We find the trial court’s judgment terminating the joint-parenting agreement and placing full custody with Christina is not against the manifest weight of the evidence and not an abuse of discretion. We conclude the finding of indirect contempt is against the manifest weight of the evidence, and we vacate it.

*609We affirm the judgment in part and vacate in part (the finding of contempt).

Affirmed in part and vacated in part.

JUSTICE POPE,

concurring in part and dissenting in part:

I concur with the majority opinion regarding the custody issue. However, I respectfully dissent from the majority’s decision concerning the contempt issue. As noted by the majority, the trial court is required to make factual findings when determining whether a person is guilty of contempt. These factual findings are entitled to deference by the appellate court and should not be disturbed unless against the manifest weight of the evidence. Certainly, in determining whether the alleged contemnor’s disobedience of a court order is willful, the trial court is called upon to make credibility determinations.

Here, the evidence is undisputed on the following issues. James was required to pay one-half of the uncovered medical expenses, he received explanation-of-benefits statements showing any unpaid balance, and he had the ability to pay and failed to pay his share. The only disputed issue was willfulness. James’s contention Christina agreed to this arrangement is not supported by the record. The agreement of the parties provided for both parents to carry insurance through their employment. Christina later became unemployed and did not have an employer through whom she could carry insurance. This did not relieve James of his obligation to maintain insurance or to cover one-half of the unpaid medical bills.

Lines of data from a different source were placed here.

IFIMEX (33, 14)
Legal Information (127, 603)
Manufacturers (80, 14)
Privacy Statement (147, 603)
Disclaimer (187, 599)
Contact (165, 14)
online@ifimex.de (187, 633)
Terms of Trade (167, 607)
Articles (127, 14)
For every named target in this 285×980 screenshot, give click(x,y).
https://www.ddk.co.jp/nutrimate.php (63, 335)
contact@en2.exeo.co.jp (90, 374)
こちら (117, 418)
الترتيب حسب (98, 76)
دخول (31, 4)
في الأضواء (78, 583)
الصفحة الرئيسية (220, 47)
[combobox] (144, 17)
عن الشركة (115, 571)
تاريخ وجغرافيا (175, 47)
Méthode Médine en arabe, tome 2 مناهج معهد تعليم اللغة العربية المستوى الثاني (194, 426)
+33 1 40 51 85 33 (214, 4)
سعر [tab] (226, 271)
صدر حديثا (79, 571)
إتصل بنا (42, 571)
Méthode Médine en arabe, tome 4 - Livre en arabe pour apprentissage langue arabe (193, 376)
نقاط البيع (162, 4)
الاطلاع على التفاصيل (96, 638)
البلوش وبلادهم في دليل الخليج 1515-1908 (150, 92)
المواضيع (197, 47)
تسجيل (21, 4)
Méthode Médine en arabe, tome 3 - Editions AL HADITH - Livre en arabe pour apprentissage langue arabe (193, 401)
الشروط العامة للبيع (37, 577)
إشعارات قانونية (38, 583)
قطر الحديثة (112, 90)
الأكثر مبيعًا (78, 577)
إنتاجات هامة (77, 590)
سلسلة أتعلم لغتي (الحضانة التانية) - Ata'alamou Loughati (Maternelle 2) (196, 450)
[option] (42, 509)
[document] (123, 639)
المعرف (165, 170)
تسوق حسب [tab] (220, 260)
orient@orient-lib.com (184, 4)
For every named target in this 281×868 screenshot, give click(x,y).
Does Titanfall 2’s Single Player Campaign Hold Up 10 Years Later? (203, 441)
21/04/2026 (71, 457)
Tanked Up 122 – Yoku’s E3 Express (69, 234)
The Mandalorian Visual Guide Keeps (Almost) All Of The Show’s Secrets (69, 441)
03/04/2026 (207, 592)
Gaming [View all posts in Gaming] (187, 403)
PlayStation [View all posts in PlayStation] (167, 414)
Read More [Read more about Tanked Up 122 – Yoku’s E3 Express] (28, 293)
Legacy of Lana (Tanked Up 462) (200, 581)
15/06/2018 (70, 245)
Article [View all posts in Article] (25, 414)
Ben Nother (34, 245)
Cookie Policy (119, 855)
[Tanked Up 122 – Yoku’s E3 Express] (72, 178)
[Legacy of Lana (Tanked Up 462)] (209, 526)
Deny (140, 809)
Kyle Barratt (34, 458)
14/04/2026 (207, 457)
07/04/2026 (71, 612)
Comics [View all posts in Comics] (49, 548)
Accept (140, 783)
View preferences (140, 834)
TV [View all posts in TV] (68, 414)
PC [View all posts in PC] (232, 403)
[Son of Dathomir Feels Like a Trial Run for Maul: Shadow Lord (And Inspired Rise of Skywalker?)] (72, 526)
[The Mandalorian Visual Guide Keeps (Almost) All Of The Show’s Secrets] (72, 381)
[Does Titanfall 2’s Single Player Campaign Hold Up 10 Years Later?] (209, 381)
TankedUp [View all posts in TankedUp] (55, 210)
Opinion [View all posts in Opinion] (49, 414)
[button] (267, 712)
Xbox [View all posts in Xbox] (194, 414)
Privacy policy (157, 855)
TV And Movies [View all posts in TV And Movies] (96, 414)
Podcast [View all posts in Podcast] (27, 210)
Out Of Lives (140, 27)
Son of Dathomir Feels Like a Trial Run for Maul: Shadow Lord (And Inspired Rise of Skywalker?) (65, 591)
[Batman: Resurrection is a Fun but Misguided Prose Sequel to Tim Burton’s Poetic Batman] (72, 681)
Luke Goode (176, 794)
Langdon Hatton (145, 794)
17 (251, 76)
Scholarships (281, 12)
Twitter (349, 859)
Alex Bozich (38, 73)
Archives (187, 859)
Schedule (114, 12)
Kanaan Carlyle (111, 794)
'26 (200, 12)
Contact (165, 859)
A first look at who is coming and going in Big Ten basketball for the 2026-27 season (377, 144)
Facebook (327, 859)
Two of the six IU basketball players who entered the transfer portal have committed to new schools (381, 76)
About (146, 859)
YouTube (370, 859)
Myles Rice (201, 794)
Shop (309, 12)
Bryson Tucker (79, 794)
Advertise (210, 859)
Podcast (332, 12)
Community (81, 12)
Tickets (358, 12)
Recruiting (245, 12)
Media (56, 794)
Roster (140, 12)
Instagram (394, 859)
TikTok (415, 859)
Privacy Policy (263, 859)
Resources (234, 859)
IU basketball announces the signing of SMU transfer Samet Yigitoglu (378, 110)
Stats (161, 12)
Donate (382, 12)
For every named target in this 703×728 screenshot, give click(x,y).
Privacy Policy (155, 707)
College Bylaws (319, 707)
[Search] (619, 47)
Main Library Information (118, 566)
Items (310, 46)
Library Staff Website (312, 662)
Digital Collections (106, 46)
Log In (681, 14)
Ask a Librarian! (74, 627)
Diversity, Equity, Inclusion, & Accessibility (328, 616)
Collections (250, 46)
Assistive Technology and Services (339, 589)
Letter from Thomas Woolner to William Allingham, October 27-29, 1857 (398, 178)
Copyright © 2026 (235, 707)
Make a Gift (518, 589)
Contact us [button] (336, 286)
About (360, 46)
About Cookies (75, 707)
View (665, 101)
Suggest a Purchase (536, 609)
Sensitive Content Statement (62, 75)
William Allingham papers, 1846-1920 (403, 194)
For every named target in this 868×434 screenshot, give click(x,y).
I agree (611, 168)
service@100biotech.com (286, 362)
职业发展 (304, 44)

James never sought modification of the agreement in court nor could he produce any written documentation showing Christina’s agreement to any modification. He failed to pay any out-of-pocket expenses from 2005 on, despite demands for payment by Christina when she had a known address for him and a written demand by Christina’s attorney in August 2009. Following the filing of the contempt petition, James sent an e-mail to Christina stating he would pay 50% of the uncovered medical expenses. According to counsel during oral argument before this court, these expenses still have not been paid.

The trial court found, after hearing extensive testimony, James failed to pay his obligations, he had the ability to pay, and he failed to prove any agreement between the parties that would mitigate his conduct. I believe the trial court’s findings are not against the manifest weight of the evidence, and therefore I would have affirmed the trial court in toto.